▶ **PROBLEM REQUIREMENTS**:
Using the data below, show every line where the word "This" occurs.

▶ **SUPPLIED ENTRIES**:
● ● ● ●

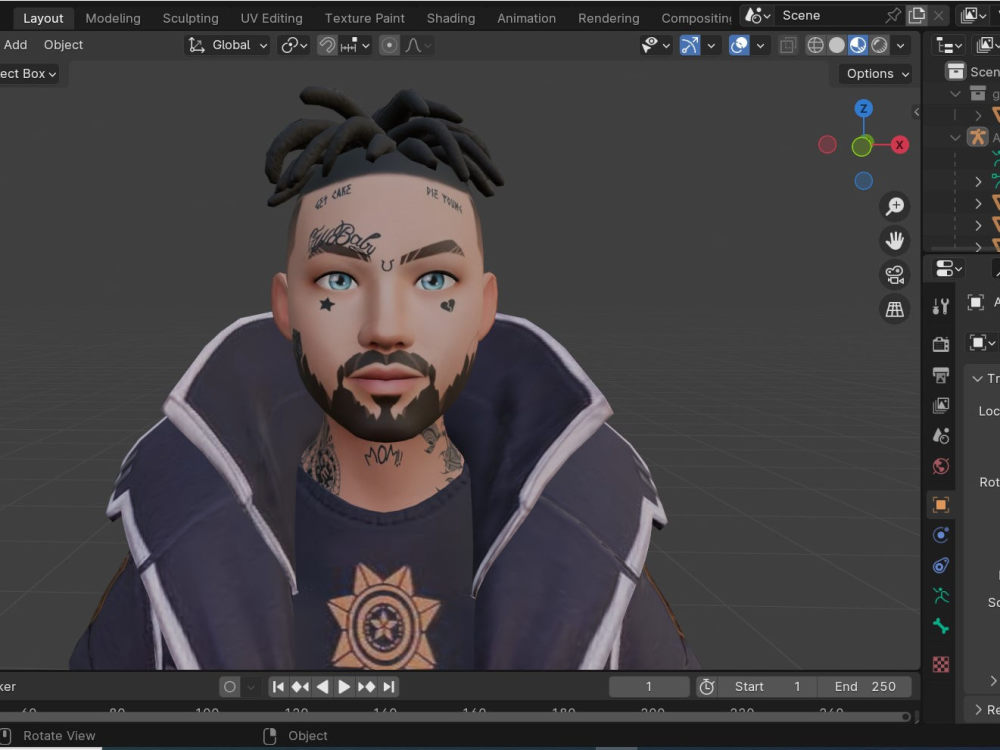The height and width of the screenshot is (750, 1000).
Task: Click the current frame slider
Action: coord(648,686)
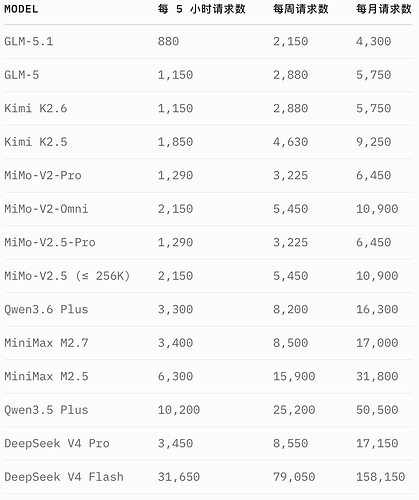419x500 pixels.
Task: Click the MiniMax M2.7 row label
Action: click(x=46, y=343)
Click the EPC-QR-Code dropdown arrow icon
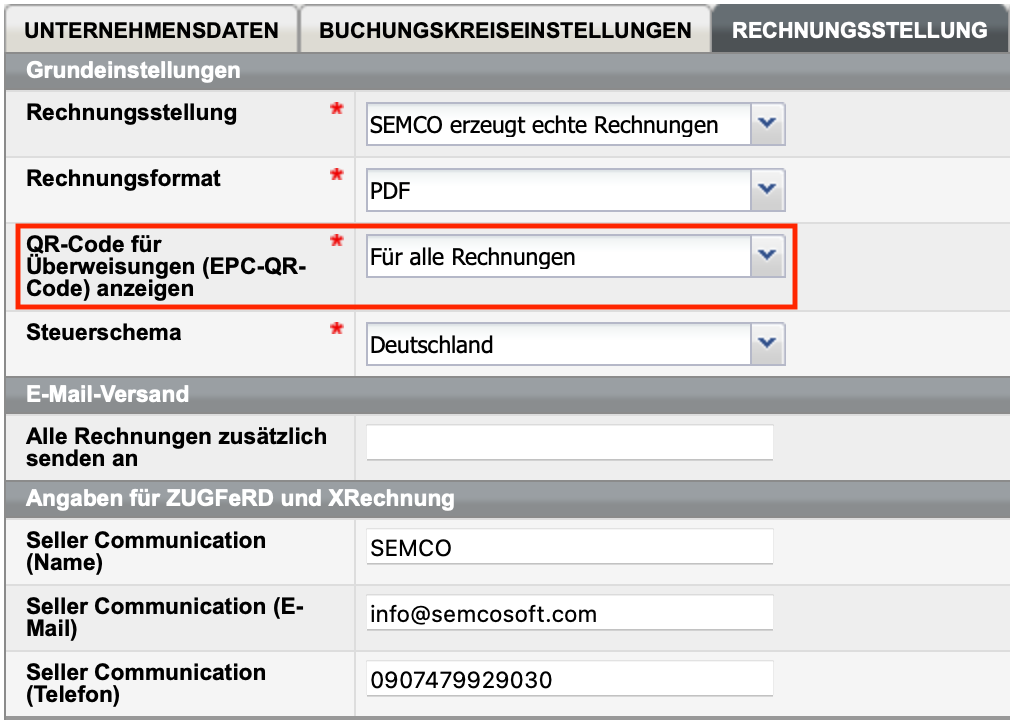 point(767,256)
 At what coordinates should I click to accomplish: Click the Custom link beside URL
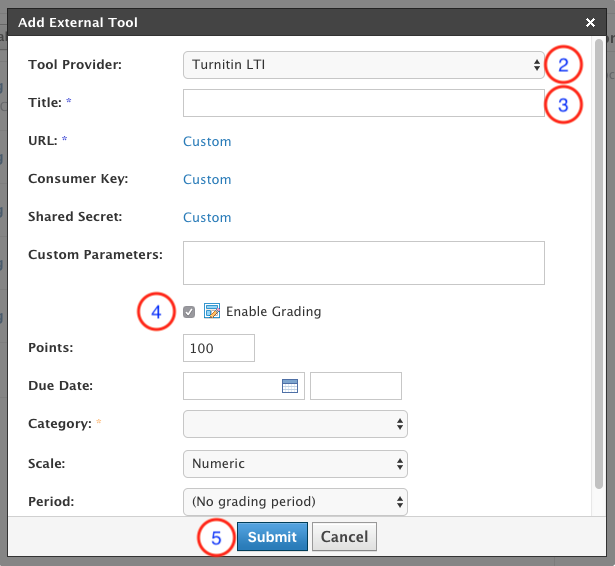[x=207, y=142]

● ● ● ●

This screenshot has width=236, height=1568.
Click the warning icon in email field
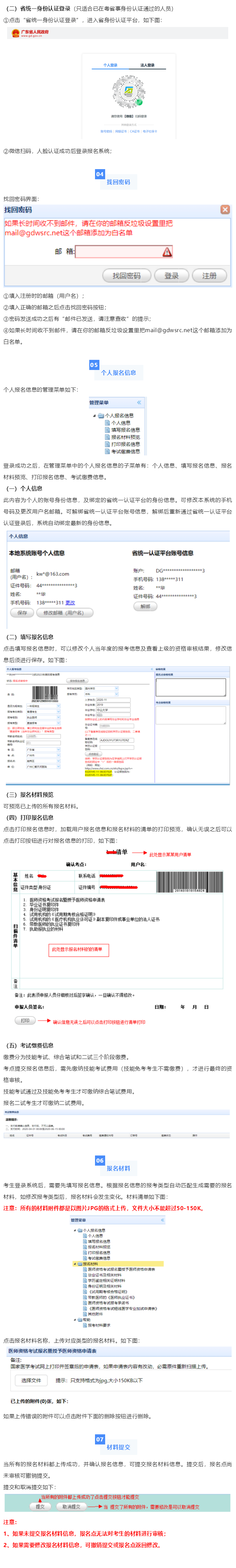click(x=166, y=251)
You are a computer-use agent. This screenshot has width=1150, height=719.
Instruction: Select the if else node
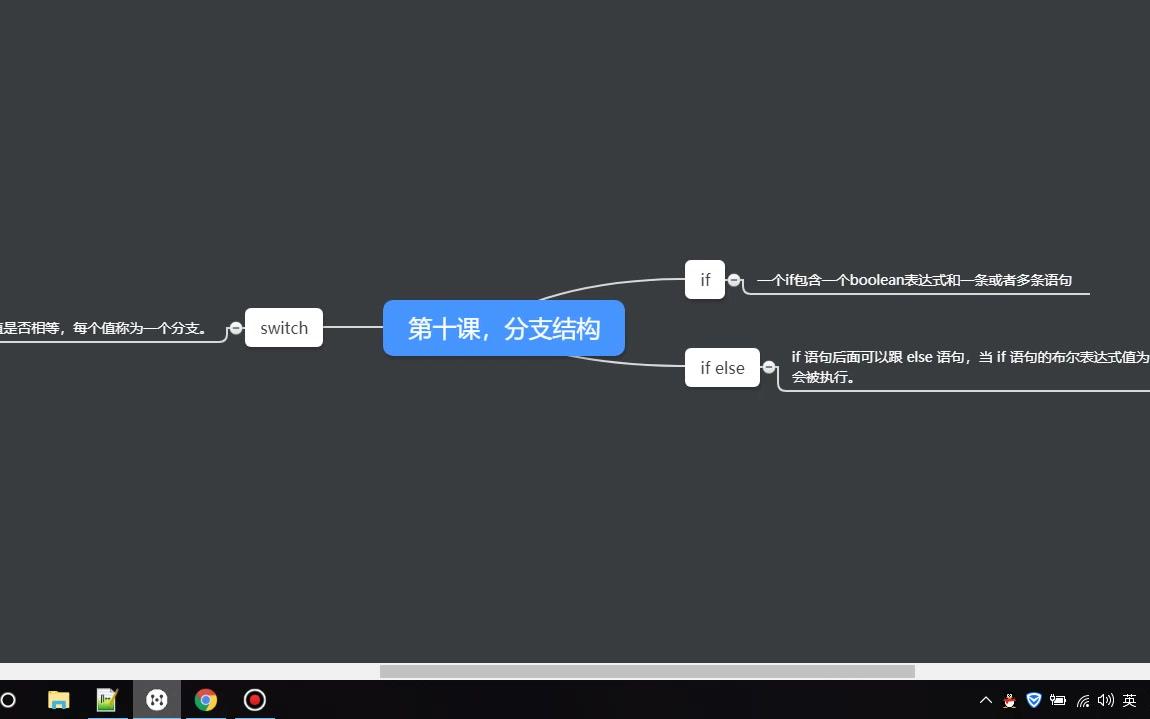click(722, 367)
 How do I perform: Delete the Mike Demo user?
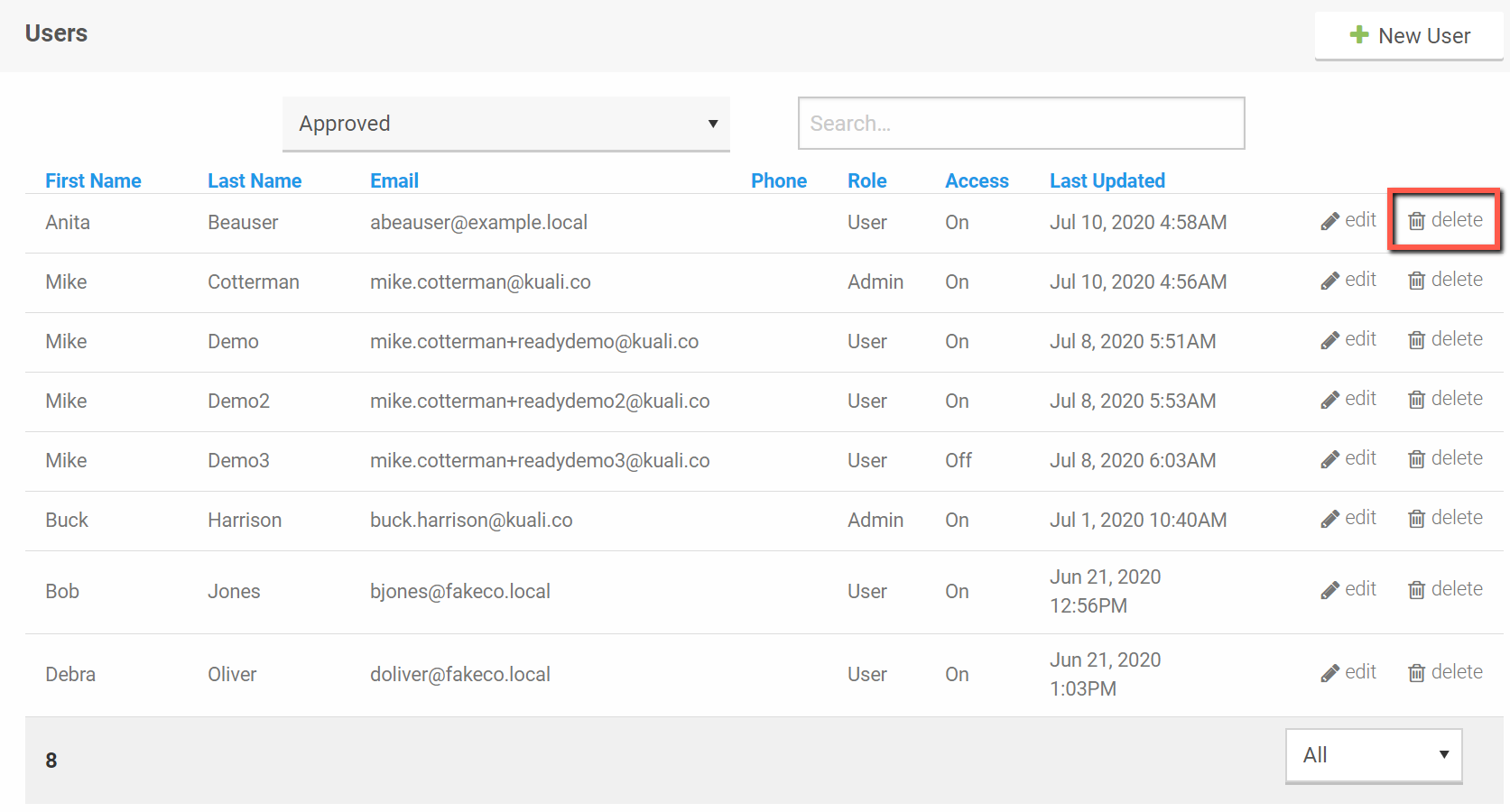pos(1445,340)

● ● ● ●

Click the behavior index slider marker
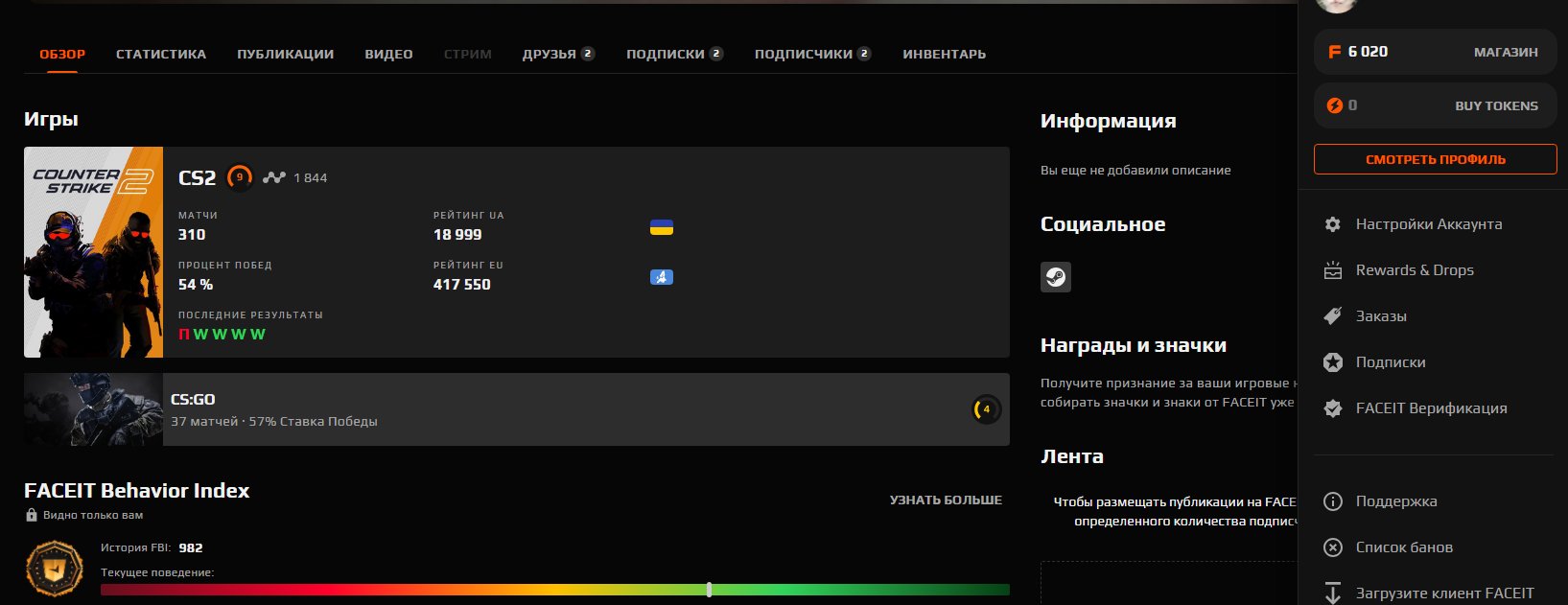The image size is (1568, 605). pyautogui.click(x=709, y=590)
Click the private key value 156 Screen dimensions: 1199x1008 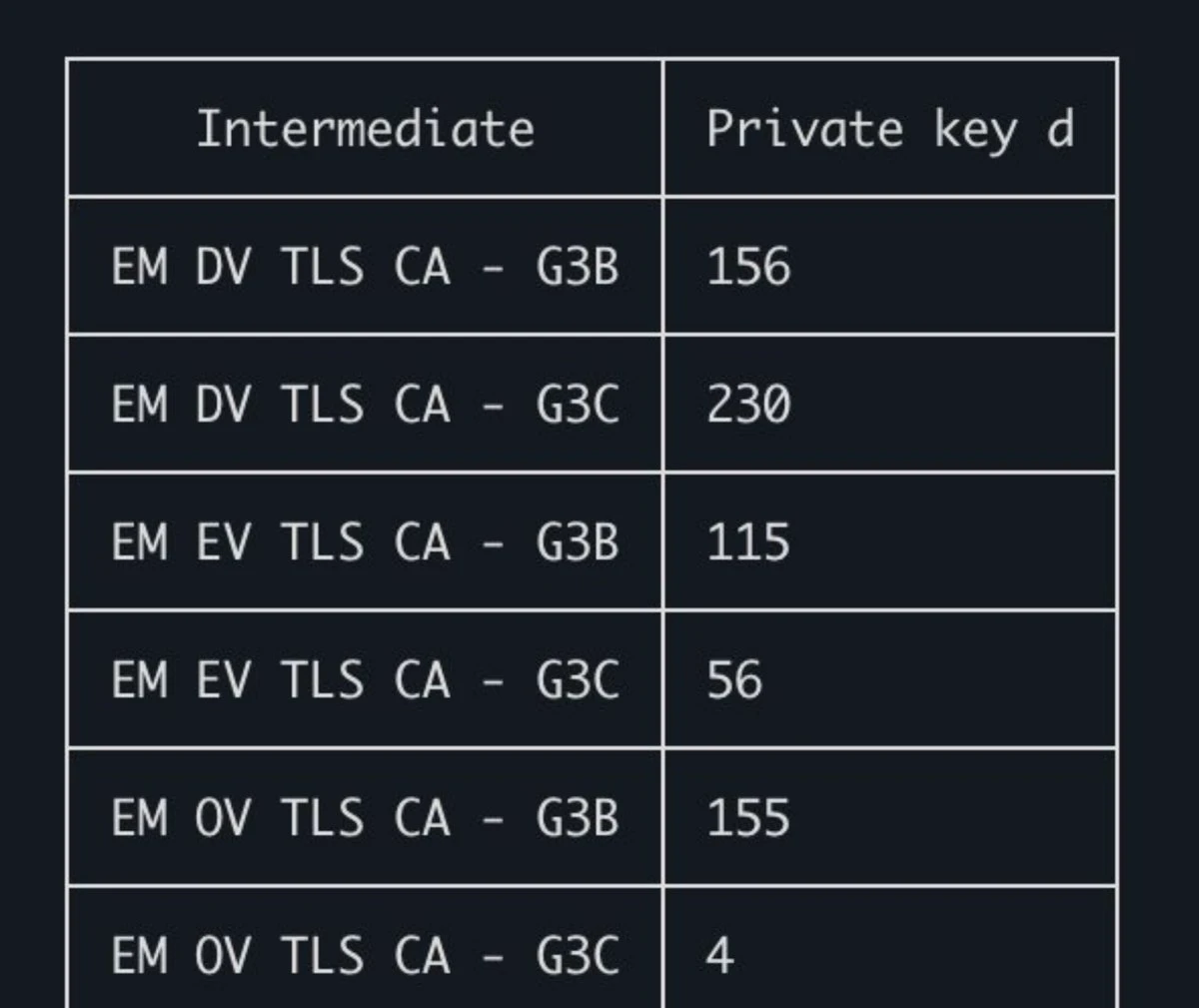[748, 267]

● ● ● ●

▶ **REPLY**:
This screenshot has width=236, height=1568.
You are a computer-use agent. This screenshot has width=1150, height=719.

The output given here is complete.